TO DO.
The records that follow are to be repeated exactly, with no pictures carried over.

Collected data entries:

[Start of section]

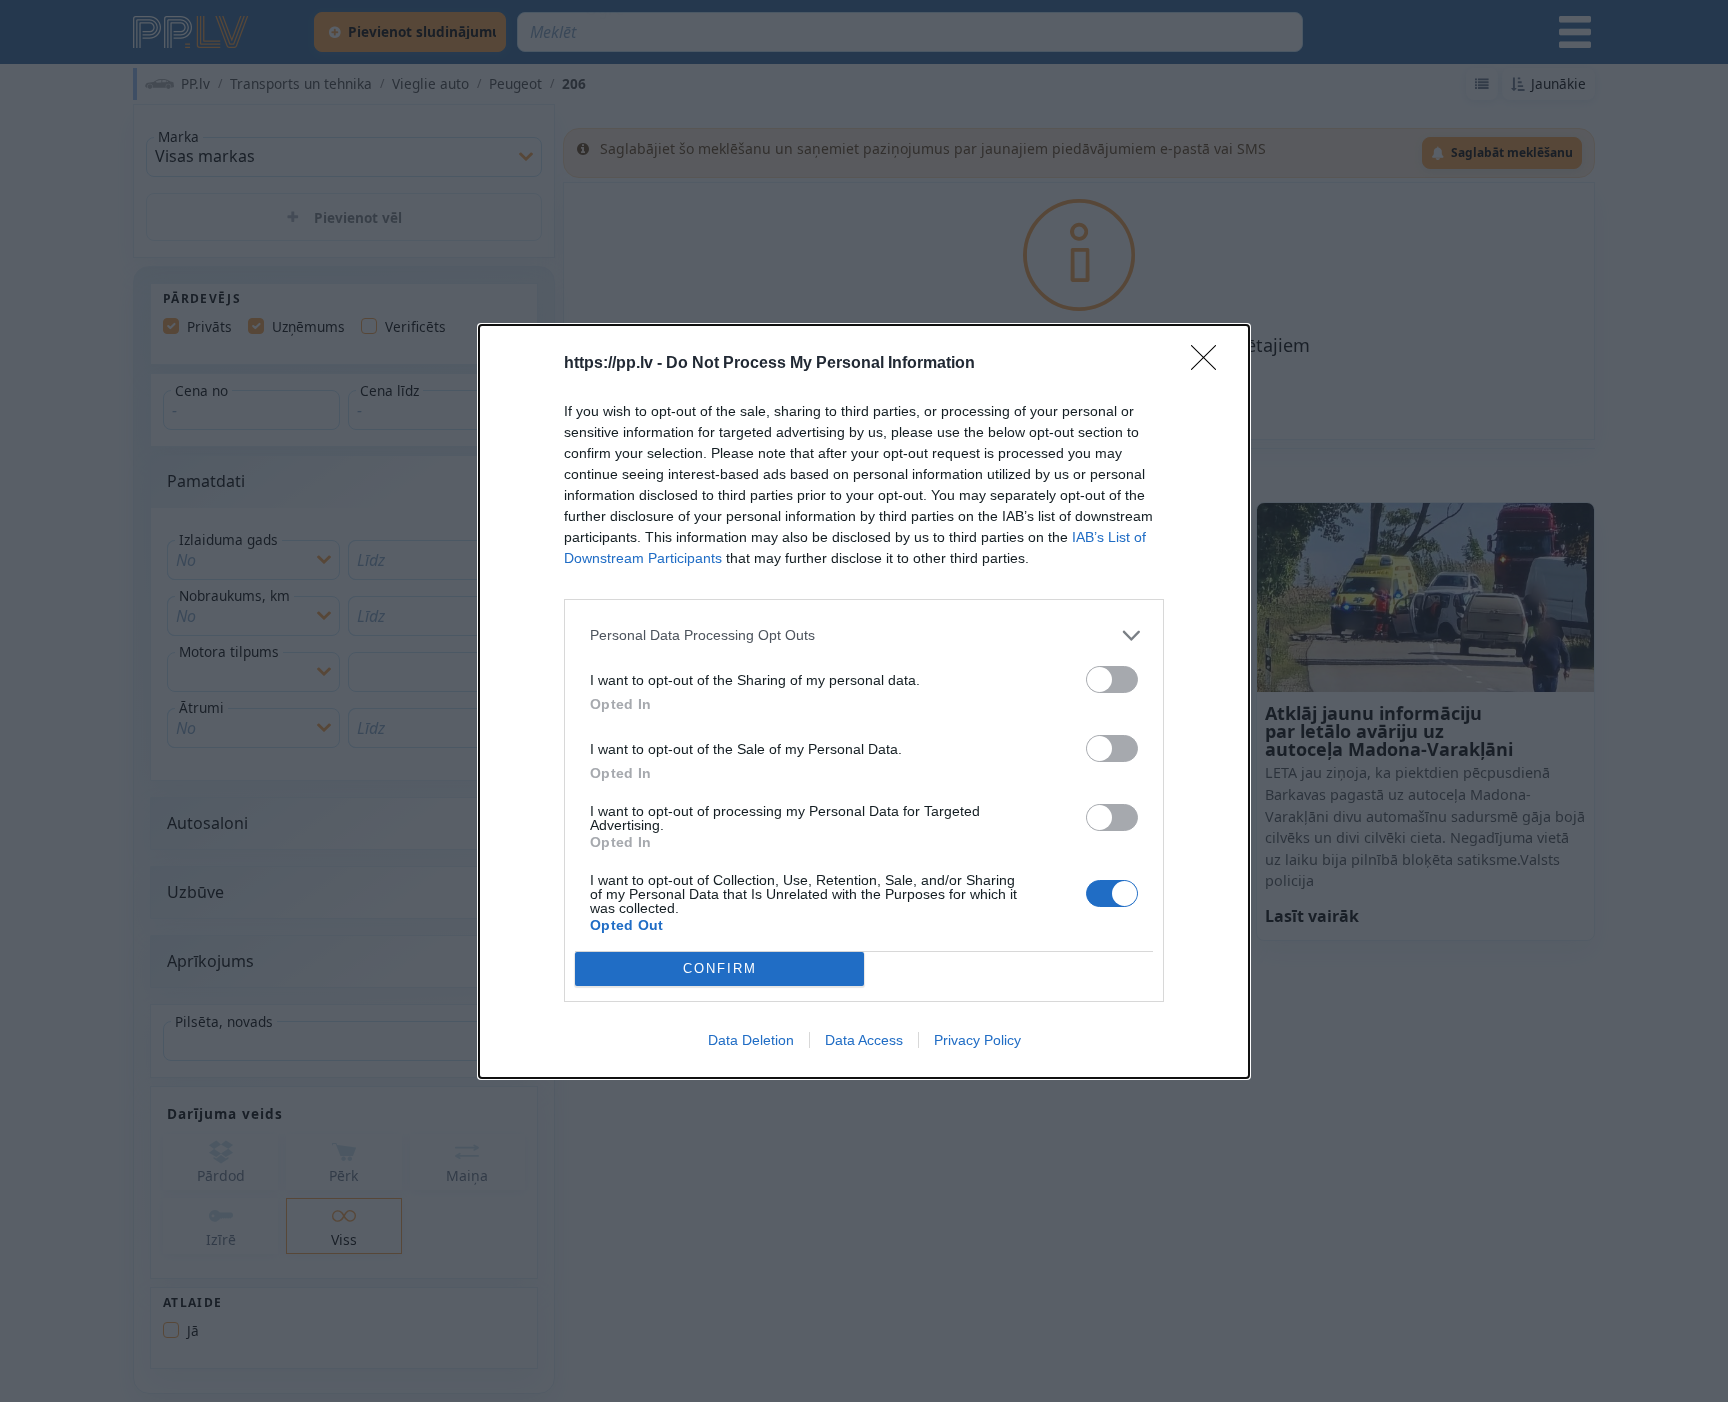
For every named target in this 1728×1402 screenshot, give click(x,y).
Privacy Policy (977, 1040)
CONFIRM (720, 968)
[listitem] (864, 635)
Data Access (864, 1040)
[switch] (1112, 679)
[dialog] (864, 701)
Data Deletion (751, 1040)
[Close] (1210, 364)
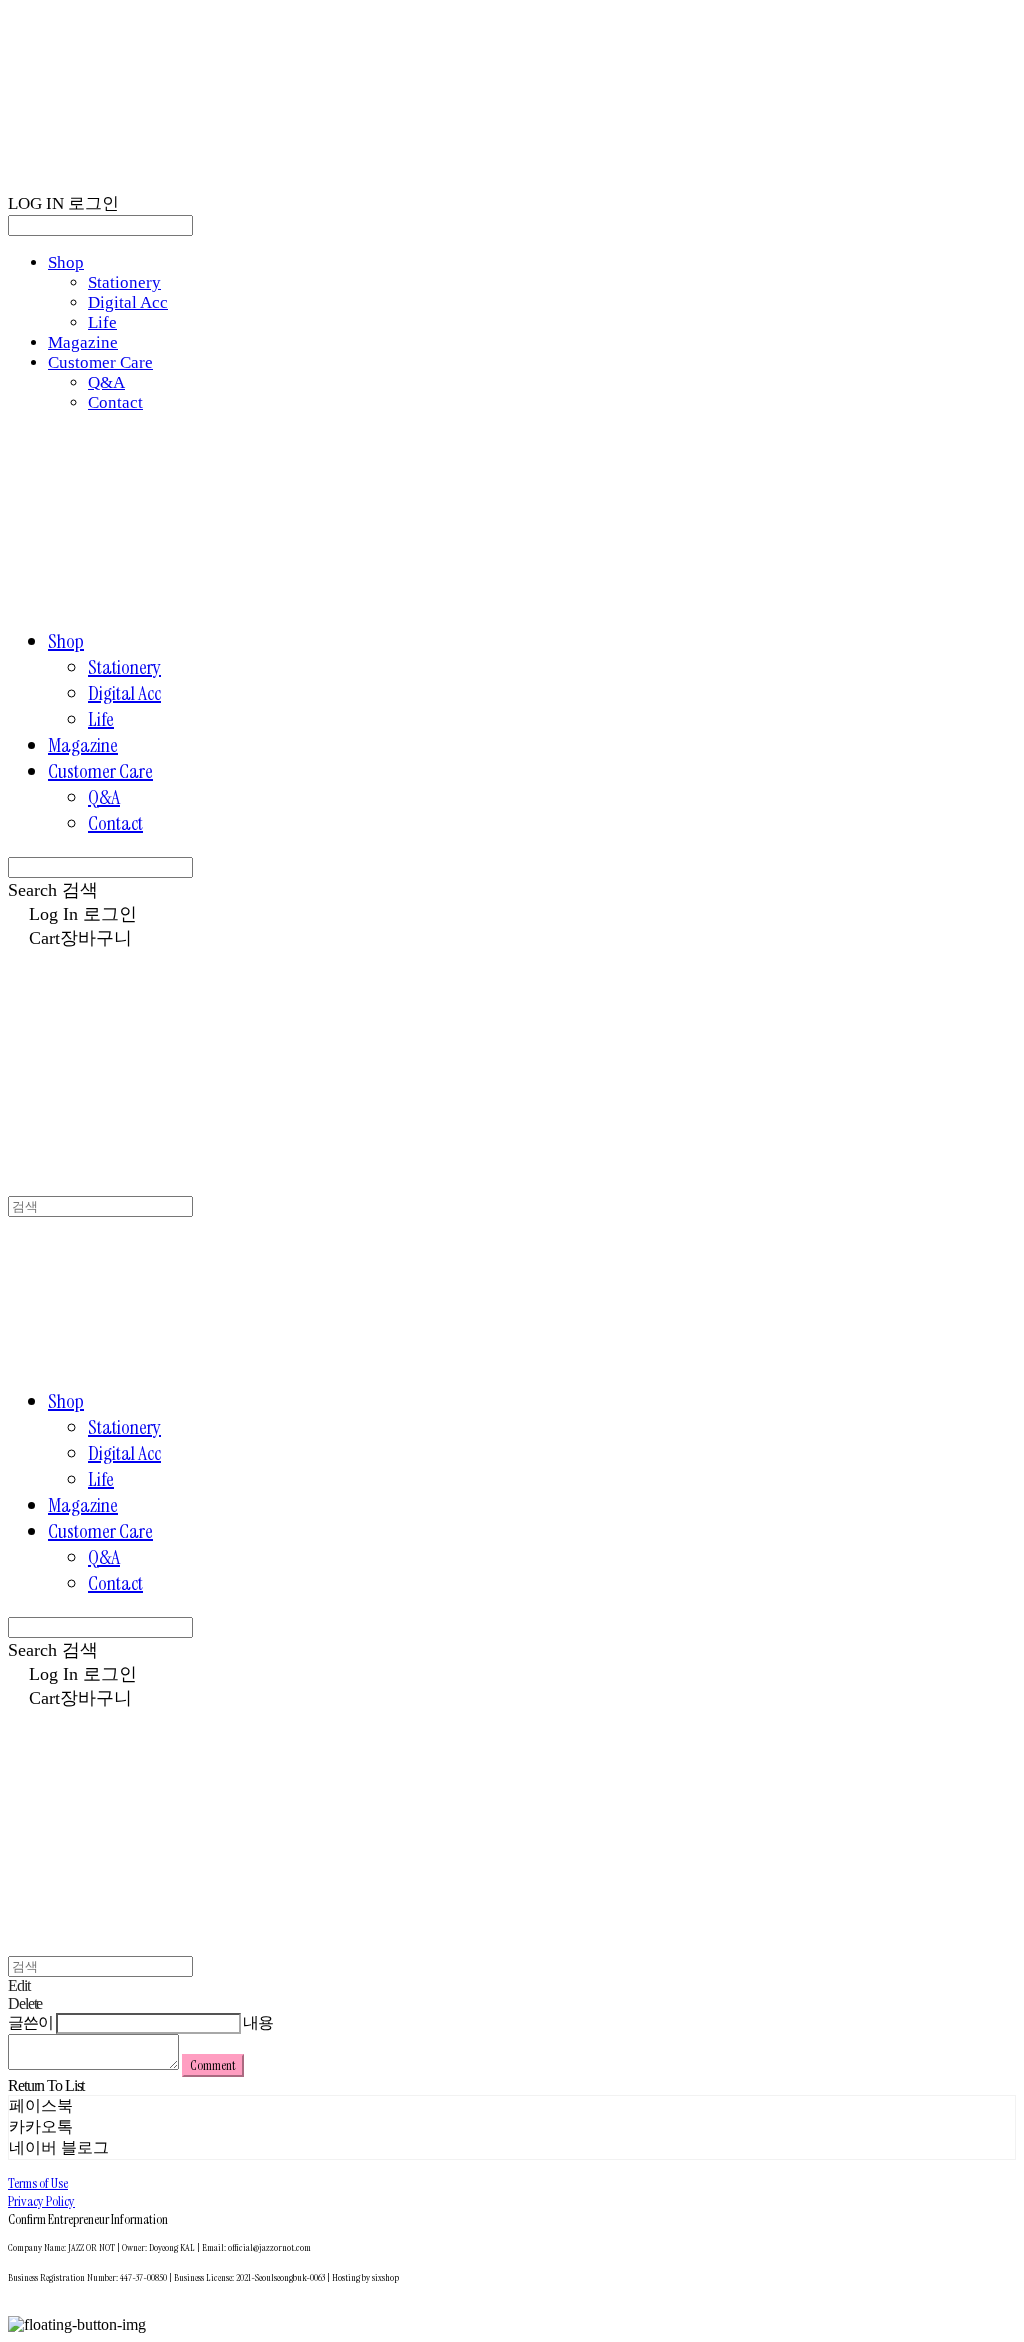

[End of section]

EXERCISE ANSWER.
For every named target in this 1728×1402 screenshot, give click(x,y).
Privacy Policy (977, 1040)
CONFIRM (720, 968)
[listitem] (864, 635)
Data Access (864, 1040)
[switch] (1112, 679)
[dialog] (864, 701)
Data Deletion (751, 1040)
[Close] (1210, 364)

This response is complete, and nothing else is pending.